Data processing in the form of a so-called “joint control” is characterized by two or more companies who process personal data on the basis of co-defined purposes and co-defined processing measures.

An example for such a joint control processing is the usage of a common storage infrastructure. The controllers might store different data categories on this server and pursue different purposes with the data. However, as long as they together define the purposes and means of the processing, a joint control processing prevails and a contract between the parties must be concluded.

The requirement’s purpose is to ensure that the segregation of modern business solutions does not lead to a state in which it becomes unclear who is in charge of a certain processing activity. The contract establishes clarity between the responsible parties and allows for an allocation of legally defined tasks with respect to the fulfillment of data subject rights (e.g. right to access personal information). The disclosure of essential elements of this agreement to the data subject enables the latter to identity the responsible parties and address their concerns accordingly.

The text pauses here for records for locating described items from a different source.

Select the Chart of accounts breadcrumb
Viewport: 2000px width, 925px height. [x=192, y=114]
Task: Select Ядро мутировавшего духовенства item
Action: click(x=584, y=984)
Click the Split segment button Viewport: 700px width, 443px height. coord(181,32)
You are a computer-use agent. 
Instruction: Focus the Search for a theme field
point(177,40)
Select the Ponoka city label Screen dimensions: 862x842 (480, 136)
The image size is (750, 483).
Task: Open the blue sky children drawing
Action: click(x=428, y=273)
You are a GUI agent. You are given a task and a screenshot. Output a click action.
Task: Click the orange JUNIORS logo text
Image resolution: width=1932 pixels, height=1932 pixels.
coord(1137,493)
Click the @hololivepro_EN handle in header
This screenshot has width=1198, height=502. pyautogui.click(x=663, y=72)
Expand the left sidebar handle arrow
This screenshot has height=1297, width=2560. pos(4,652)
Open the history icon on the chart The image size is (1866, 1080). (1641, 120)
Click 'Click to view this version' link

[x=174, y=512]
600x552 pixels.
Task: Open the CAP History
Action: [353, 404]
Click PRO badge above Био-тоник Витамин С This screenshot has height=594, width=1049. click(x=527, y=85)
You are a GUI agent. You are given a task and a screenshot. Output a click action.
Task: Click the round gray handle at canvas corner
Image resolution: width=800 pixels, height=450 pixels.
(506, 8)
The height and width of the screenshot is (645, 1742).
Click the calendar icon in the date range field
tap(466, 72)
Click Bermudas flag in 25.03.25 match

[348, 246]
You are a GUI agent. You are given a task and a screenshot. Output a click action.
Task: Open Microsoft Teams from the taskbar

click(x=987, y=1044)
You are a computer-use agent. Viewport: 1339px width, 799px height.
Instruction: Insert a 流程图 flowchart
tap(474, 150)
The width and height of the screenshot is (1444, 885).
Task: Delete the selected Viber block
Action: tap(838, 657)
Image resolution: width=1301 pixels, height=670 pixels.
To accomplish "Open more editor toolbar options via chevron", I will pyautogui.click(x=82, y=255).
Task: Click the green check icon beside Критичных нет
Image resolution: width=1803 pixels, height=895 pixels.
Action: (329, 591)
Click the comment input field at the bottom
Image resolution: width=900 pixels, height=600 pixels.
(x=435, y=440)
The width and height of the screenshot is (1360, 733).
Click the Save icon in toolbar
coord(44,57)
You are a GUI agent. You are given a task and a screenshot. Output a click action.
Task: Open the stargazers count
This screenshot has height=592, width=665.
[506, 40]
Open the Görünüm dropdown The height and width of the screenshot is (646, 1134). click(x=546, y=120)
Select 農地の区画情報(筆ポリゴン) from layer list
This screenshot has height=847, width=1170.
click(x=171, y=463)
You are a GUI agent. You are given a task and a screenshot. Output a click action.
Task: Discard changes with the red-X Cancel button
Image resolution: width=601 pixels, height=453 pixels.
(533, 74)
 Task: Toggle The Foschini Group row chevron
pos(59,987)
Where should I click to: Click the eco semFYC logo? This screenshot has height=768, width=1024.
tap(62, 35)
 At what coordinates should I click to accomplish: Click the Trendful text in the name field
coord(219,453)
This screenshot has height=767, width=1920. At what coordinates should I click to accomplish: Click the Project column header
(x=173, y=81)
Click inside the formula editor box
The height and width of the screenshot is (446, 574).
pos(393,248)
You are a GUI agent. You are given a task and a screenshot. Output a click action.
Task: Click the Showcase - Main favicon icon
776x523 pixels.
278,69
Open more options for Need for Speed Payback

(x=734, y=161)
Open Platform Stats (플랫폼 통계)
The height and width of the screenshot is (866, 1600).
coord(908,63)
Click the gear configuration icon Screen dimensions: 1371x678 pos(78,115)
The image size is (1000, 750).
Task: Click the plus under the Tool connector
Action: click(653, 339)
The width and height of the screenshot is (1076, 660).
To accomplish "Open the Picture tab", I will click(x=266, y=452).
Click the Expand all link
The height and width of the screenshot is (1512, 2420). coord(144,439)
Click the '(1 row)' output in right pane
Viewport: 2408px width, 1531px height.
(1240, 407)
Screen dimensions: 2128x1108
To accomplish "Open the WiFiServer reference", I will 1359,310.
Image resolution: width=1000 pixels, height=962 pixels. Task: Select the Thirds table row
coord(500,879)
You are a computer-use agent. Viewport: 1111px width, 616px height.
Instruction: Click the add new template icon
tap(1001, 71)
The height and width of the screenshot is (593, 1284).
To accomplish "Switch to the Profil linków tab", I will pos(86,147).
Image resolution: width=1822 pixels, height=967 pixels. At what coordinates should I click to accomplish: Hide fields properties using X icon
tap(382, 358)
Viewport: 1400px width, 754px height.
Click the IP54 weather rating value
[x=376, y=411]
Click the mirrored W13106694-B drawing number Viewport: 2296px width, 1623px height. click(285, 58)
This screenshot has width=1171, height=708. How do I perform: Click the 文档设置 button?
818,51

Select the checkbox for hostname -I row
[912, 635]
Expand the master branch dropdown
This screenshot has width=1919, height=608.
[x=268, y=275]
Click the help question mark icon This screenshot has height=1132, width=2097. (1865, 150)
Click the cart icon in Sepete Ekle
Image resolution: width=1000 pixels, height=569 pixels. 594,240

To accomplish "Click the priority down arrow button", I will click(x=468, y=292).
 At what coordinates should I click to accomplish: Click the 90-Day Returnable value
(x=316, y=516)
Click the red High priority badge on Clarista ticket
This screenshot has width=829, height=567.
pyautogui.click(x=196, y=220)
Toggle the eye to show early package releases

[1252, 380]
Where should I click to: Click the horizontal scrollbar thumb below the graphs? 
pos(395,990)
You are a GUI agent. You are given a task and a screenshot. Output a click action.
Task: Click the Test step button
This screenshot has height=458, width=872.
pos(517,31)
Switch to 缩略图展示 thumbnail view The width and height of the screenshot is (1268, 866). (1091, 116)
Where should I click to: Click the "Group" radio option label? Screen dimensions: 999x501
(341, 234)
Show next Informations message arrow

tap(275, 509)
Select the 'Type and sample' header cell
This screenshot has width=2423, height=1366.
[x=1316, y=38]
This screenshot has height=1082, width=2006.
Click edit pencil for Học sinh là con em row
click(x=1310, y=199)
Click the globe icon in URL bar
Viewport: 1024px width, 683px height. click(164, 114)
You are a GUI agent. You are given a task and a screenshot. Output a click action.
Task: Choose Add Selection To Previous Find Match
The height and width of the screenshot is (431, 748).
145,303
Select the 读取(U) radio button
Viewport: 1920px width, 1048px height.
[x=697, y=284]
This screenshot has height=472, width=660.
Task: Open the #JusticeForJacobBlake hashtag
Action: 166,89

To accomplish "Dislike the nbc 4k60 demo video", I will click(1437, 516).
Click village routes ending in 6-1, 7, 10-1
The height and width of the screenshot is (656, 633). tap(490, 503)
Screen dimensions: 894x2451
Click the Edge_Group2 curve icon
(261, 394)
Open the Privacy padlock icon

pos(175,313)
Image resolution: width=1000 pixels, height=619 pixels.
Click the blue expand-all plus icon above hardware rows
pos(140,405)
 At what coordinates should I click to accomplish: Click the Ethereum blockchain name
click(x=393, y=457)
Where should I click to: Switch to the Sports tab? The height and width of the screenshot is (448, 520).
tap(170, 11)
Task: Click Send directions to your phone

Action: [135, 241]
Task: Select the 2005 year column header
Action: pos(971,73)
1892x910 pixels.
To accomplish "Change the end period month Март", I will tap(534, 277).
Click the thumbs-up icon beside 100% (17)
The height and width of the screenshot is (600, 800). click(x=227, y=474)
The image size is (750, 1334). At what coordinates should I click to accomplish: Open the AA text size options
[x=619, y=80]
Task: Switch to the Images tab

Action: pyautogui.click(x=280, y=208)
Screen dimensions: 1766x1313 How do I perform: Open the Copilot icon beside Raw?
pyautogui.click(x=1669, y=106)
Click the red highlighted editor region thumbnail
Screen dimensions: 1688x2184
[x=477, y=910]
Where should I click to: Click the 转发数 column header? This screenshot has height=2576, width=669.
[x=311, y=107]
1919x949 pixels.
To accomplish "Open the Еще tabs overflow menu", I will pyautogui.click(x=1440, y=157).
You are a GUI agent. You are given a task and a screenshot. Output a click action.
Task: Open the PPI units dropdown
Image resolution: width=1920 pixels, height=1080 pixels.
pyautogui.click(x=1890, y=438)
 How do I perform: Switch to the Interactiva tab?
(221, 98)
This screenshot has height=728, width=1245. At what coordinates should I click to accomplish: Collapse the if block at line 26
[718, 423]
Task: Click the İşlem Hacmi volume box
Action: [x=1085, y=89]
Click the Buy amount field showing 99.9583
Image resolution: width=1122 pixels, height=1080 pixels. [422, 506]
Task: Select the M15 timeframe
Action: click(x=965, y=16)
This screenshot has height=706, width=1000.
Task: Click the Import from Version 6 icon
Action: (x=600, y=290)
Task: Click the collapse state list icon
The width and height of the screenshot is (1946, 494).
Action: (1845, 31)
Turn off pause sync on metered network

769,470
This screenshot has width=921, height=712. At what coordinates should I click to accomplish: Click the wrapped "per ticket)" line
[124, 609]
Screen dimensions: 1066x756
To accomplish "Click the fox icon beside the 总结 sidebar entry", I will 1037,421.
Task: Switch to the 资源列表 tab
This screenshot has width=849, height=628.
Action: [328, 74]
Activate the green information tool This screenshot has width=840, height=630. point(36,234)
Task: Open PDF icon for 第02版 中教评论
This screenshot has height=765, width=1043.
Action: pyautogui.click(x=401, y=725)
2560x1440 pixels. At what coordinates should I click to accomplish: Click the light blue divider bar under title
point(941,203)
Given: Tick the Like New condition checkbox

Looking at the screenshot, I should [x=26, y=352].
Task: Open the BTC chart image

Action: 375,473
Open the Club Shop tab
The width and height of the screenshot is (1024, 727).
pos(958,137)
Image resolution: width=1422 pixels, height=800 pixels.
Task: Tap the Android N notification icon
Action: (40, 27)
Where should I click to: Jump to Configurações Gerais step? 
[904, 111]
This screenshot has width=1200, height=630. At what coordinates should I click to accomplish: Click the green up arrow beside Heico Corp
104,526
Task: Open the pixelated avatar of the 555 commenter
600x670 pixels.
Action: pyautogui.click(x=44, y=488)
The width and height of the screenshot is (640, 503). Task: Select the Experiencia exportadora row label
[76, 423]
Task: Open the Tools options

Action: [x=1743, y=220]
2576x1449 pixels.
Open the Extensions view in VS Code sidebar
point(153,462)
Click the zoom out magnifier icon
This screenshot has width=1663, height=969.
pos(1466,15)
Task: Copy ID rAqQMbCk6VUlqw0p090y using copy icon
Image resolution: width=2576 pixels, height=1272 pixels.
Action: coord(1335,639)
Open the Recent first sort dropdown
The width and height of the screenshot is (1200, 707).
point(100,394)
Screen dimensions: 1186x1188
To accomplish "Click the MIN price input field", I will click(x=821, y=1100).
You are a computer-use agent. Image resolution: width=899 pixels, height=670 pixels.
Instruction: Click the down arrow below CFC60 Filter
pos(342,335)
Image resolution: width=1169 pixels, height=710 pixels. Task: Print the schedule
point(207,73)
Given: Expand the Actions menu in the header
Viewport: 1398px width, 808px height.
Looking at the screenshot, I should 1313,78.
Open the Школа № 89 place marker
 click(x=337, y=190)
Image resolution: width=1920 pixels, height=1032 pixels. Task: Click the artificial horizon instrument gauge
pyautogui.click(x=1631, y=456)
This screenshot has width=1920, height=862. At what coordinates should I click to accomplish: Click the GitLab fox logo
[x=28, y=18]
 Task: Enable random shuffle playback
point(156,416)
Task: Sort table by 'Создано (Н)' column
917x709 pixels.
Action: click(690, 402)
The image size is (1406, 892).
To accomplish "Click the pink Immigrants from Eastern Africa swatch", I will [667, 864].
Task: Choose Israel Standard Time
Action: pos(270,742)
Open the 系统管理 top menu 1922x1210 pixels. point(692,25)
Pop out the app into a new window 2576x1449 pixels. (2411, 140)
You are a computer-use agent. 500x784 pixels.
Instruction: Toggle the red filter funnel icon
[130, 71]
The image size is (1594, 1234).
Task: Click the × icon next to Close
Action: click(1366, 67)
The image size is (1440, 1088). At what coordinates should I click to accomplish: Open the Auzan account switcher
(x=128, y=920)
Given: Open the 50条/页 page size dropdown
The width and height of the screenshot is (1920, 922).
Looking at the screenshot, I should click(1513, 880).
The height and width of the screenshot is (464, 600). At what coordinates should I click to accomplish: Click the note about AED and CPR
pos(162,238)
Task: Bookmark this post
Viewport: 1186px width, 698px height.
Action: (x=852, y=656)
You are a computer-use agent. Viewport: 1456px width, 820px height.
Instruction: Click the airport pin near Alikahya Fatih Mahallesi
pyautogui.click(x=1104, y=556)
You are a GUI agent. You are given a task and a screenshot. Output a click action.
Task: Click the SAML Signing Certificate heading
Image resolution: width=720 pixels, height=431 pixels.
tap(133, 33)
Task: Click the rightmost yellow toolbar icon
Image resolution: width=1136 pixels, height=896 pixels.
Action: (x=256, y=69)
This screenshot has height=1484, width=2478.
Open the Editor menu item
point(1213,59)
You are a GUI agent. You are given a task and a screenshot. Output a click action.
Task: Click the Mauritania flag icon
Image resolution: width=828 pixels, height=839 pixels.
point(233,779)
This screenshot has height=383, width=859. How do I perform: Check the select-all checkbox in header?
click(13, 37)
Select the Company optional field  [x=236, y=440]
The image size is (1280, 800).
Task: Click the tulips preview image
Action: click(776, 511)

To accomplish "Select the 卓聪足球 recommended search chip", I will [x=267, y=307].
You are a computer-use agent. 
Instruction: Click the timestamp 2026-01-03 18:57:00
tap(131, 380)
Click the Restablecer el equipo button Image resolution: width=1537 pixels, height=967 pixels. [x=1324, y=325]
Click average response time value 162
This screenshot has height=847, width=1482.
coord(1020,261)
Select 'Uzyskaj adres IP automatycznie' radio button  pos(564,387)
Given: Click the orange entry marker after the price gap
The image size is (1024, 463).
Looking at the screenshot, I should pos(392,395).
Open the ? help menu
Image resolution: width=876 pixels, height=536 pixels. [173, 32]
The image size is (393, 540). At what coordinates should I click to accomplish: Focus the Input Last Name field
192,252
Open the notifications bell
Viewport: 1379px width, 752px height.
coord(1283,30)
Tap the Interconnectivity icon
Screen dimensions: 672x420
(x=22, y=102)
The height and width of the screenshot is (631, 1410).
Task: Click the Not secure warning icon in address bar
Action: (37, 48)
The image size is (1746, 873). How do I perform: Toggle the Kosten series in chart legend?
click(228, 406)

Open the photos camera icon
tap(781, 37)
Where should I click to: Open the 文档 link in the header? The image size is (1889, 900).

In particular, the JCA agreement must regulate which party assumes which data protection obligations (e.g. carrying out a data protection impact assessment). In addition, a so-called contact point for the data subject can be defined. In other words, a point to which data subjects can turn in order to exercise their data protection rights vis-à-vis the controller.

The essential contents of the JCA contract must be made available to the data subjects, which can be done via a website, for example. The data protection notices must also specify the controller responsible for the respective processing (name, address, contact details).